Another study conducted by Miller Janny integrates profit information into the entire modeling process, including XGBoost learning function, model tuning, and decision-making stages. The results demonstrated that profit-based models could yield higher financial returns while reshaping the role of input variables, favoring factors like low indebtedness and small loan amounts for low-risk, profitable lending. However, the models showed low acceptance rates, reflecting the complexity and risk of the small business segment (Miller-Janny Ariza-Garzón, 2024). In a study exploring credit risk modelling, a mixture-of-experts (MOE) neural network framework was utilized to predict default probabilities on peer-to-peer lending platforms, achieving a high accuracy of 92.10% (Makokha, 2024). By combining supervised and unsupervised machine learning techniques, hybrid models demonstrated superior performance in handling complex, nonlinear relationships compared to traditional supervised models. (Machado, 2022).

Previous studies predominantly employed machine learning techniques to address the challenge of predicting late payments in peer-to-peer (P2P) lending platforms, focusing primarily on identifying high-risk borrowers. However, these approaches often lacked interpretability regarding the influence of key borrower characteristics and financial behaviors on late payment predictions, failed to propose effective strategies for reducing late payments over short-, mid-, and long-term periods, and relied on models that required extensive prior training. Additionally, there was limited integration of advanced scoring systems, which could leverage diverse borrower data, such as credit history, income stability, and repayment trends, to more accurately assess late payment risks across various lending scenarios. By incorporating a comprehensive scoring system, the potential for more precise and actionable risk analysis is greatly enhanced, offering lenders a holistic understanding of borrower repayment behavior.

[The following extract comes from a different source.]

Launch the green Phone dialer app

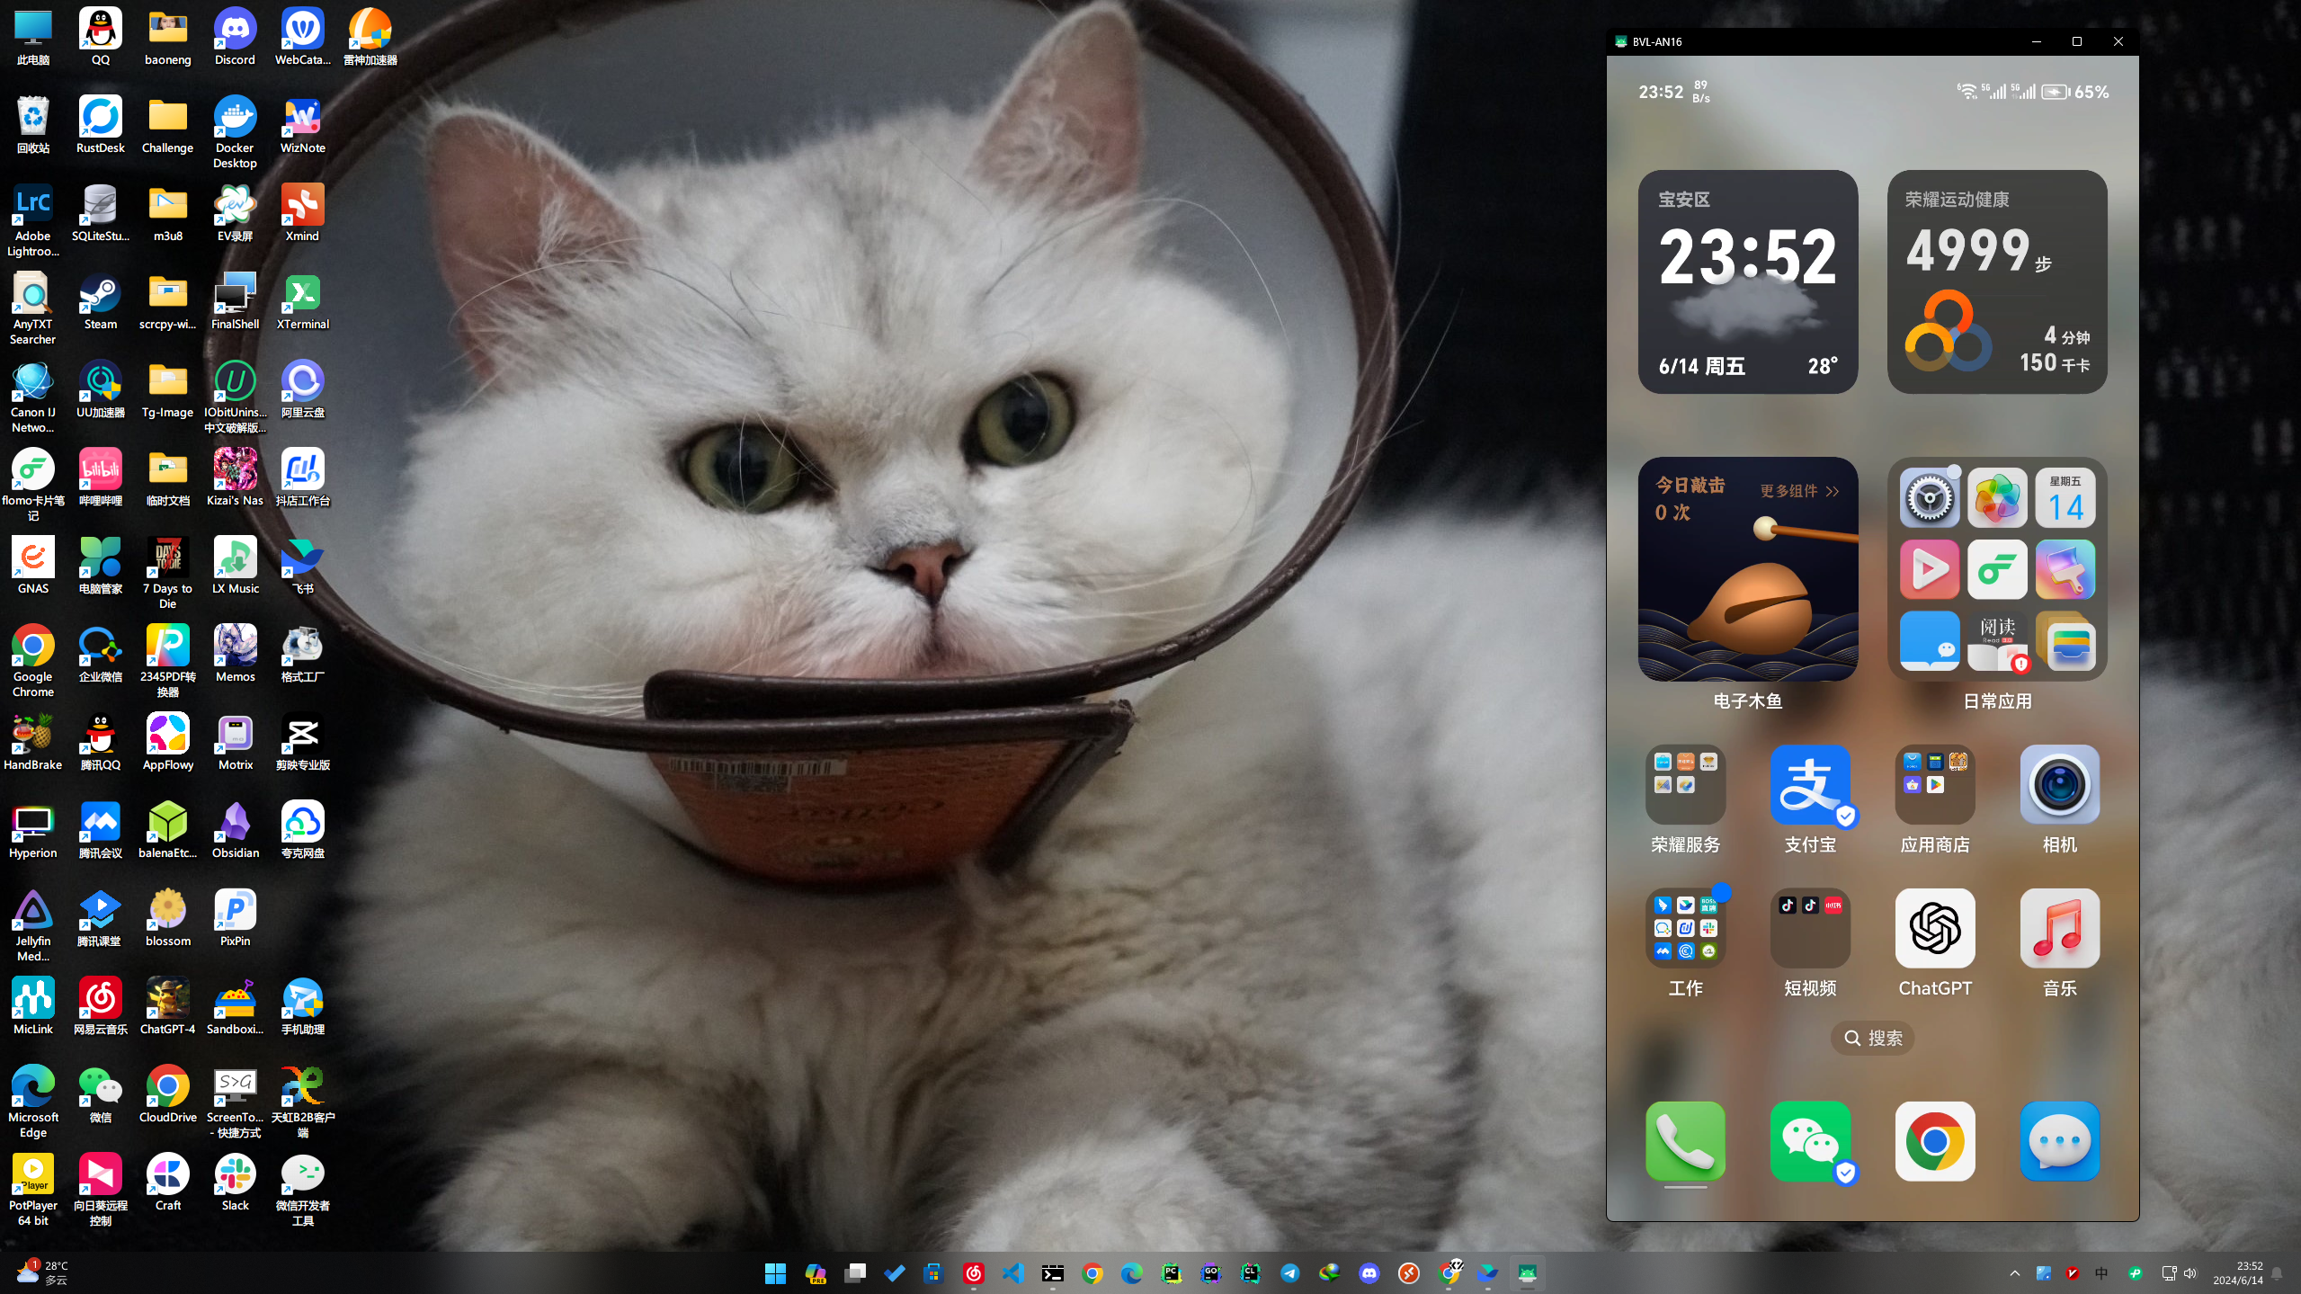1685,1141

To address these gaps, this study focuses on: (i) evaluating the performance of the SXI algorithm as a multivariate scoring system to predict late payment risk as a binary classification problem, (ii) enhancing the SXI scoring methodology using a Proprietary Deep Neural Network algorithm and correlating it with late payment rates over a defined period, and (iii) employing a targeted decision tree framework to interpret the most effective pathways leading to both high- and low-risk borrowers, thereby offering evidence-based recommendations for reducing late payment incidences and improving the financial stability of P2P lending platforms.

2Materials and Methods

2.1. Data Description

The source of the data for this paper on predicting and reducing the impact of late loan payments using Lending Club’s historical loan applicant information likely comes from Lending Club’s internal database or archives dated from 2007 to 2020 Q3. Lending Club is a US peer-to-peer lending company, headquartered in San Francisco, California. It was the first peer-to-peer lender to register its offerings as securities with the Securities and Exchange Commission (SEC), and to offer loan trading on a secondary market.

The data given contains information about past loan applicants and whether they have late or not yet defaulted on their payments. The aim is to identify patterns which indicate if a person is likely to make late payments, which may be used for takin actions such as denying the loan, reducing the amount of loan, lending (high risky applicants) at a higher interest rate, etc.

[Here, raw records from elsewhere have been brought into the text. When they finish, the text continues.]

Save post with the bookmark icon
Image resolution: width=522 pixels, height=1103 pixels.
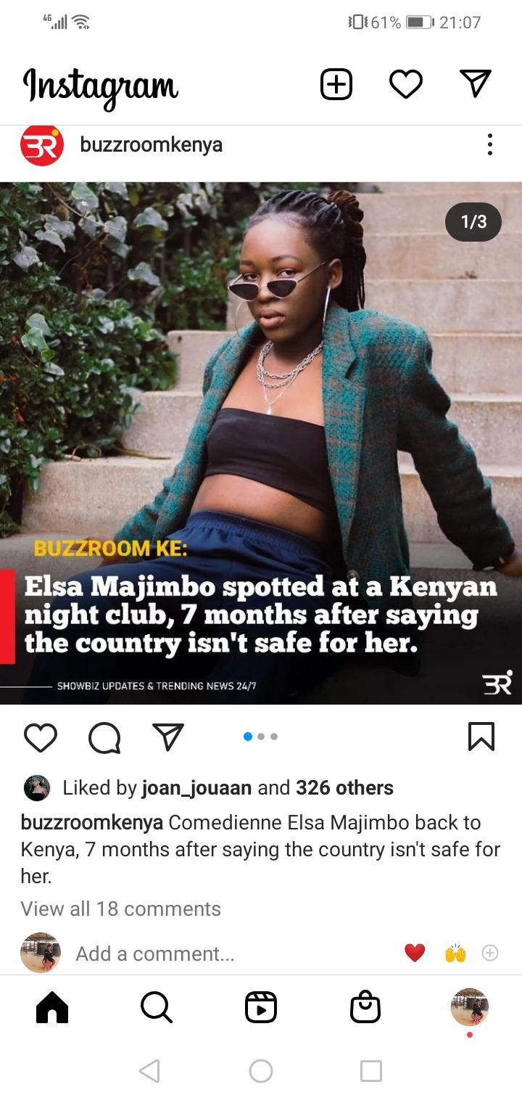481,737
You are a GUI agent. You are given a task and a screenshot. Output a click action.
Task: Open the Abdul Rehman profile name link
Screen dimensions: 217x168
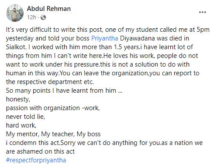tap(49, 9)
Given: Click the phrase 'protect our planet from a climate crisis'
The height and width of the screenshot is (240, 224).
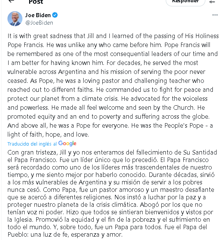Looking at the screenshot, I should [63, 99].
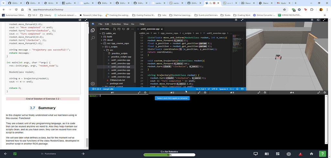331x158 pixels.
Task: Switch to terminal tab #3
Action: coord(232,93)
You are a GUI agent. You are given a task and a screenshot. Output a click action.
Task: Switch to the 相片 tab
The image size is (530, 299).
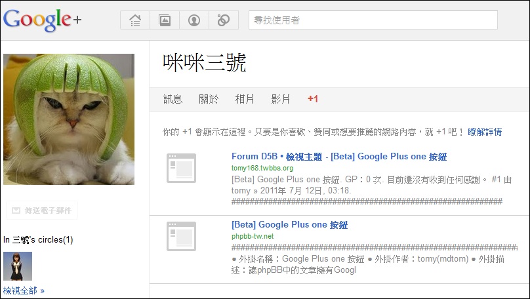coord(245,99)

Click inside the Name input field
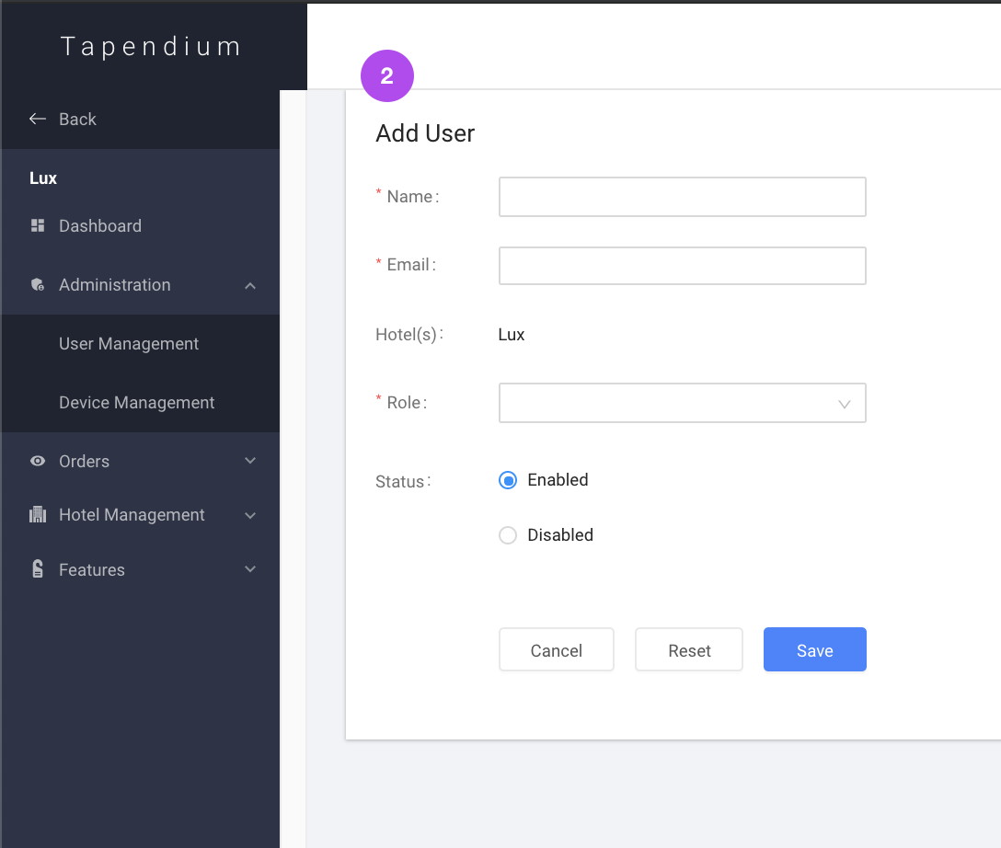pos(682,196)
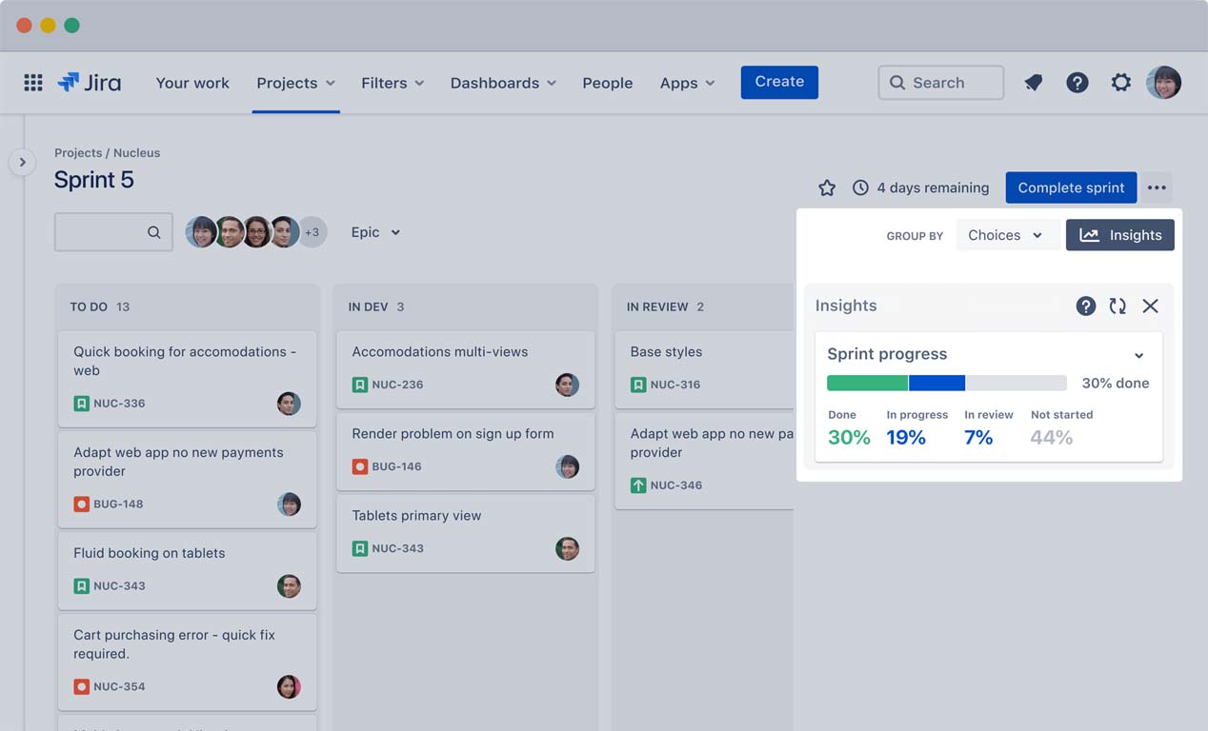Collapse the Sprint progress section
The height and width of the screenshot is (731, 1208).
click(x=1139, y=354)
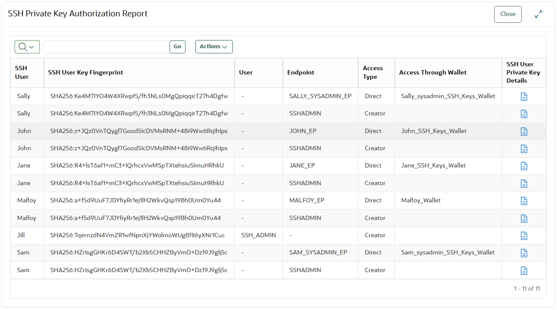Image resolution: width=557 pixels, height=310 pixels.
Task: Open the Actions dropdown
Action: (x=214, y=47)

The initial dataset consists of 2,260,668 rows and 151 features and through further data cleaning 58 features had null values exceeding 35% of the total entries. Given the significant proportion of missing data in these features was dropped from the dataset which resulted in a reduction in the number of features to 93 which will be used for further data analysis.

Table 1. Dataset Feature Description.

Features	Feature Description
id	A unique LC assigned ID for the loan listing.
acc_now_delinq	The number of accounts on which the borrower is now delinquent.
acc_open_past_24mths	Number of trades opened in past 24 months.
addr_state	The state provided by the borrower in the loan application.
annual_inc	The self-reported annual income provided by the borrower during registration.
application_type	Indicates whether the loan is an individual application or a joint application with two co-borrowers.
avg_cur_bal	Average current balance of all accounts.
bc_open_to_buy	Total open to buy on revolving bankcards.
bc_util	Ratio of total current balance to high credit/credit limit for all bankcard accounts.
chargeoff_within_12_mths	Number of charge-offs within 12 months.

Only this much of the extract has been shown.